« Et il foula la terre avec légèreté » par Laurent Bonneau et Mathilde Ramadier

Direction vers le nord du Nord, vers Bodo, et même plus haut encore, aux îles Lofoten (qui sont, cela dit, norvégiennes). Ethan a quitté Paris pour « se » retrouver, se rendre disponible à lui-même, faire le point, « reconstruire le connu », mais pourquoi ? Et pourquoi là, dans cette contrée qui compte 23 000 habitants et pas grand-chose à faire ?

Dans ces paysages forestiers et froids, Ethan s’est trouvé un « rorbu » : l’une de ces cabanes de pêcheurs dorénavant aménagées et louées aux touristes. De là, de cet isolement, la nature s’offre sans compter, sans durée. Le jeune homme ne semble pas pressé et profite de cet environnement en apparence peu accueillant : tout est rude, âpre, froid… mais les rencontres avec les habitants sont chaleureuses.
────────────────────
| CONSIGNE 1 |
Répondez à ces questions sur le texte consacré à la bande dessinée :
(a) Quelle ville Ethan a-t-il quittée ?
(b) Combien d'habitants compte la contrée où il se rend ?
(c) Qu'est-ce qu'un « rorbu » ?
| CONSIGNE 2 |
Recopiez les enregistrements depuis la ligne contenant « Describe the element at coordinates (408, 328) » jusqu'à la fin des enregistrements, incluse, en renommant « coordinate pair » en « position ». Ne changez rien d'autre.
Le texte et les enregistrements n'ont aucun rapport entre eux.
────────────────────
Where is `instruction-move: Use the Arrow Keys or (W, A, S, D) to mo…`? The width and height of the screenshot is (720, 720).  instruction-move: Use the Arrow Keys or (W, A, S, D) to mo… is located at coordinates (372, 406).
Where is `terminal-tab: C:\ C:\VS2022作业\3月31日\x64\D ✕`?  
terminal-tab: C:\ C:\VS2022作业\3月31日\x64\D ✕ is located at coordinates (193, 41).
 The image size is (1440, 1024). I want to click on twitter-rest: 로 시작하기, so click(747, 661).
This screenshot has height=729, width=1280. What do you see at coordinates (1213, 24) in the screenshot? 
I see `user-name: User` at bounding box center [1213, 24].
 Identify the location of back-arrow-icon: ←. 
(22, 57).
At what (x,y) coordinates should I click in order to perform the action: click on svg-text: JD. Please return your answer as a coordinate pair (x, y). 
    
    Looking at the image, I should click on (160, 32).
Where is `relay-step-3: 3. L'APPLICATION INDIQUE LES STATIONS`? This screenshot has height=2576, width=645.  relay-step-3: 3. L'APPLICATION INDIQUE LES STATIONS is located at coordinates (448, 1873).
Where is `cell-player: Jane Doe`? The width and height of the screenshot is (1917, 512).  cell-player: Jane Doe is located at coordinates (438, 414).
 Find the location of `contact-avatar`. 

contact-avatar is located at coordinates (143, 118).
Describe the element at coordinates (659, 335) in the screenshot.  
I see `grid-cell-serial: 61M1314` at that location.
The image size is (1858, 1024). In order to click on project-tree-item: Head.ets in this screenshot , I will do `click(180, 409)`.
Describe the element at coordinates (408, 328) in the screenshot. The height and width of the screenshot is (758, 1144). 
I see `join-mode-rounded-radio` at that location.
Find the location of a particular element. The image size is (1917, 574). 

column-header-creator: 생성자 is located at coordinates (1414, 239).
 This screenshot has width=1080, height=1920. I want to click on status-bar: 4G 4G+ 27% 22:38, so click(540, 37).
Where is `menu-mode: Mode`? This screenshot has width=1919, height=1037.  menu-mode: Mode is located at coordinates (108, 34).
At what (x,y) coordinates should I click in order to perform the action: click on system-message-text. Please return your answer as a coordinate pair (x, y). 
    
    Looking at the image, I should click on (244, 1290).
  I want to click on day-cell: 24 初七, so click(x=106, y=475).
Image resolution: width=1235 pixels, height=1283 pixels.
────────────────────
| RÉPONSE 1 |
(a) Paris.
(b) 23 000 habitants.
(c) Une cabane de pêcheurs désormais aménagée et louée aux touristes.

| RÉPONSE 2 |
Describe the element at coordinates (408, 328) in the screenshot. The height and width of the screenshot is (758, 1144). 
I see `join-mode-rounded-radio` at that location.
Find the location of a particular element. The image size is (1917, 574). 

column-header-creator: 생성자 is located at coordinates (1414, 239).
 This screenshot has width=1080, height=1920. I want to click on status-bar: 4G 4G+ 27% 22:38, so click(540, 37).
Where is `menu-mode: Mode`? This screenshot has width=1919, height=1037.  menu-mode: Mode is located at coordinates (108, 34).
At what (x,y) coordinates should I click in order to perform the action: click on system-message-text. Please return your answer as a position (x, y). 
    
    Looking at the image, I should click on (244, 1290).
  I want to click on day-cell: 24 初七, so click(x=106, y=475).
Image resolution: width=1235 pixels, height=1283 pixels.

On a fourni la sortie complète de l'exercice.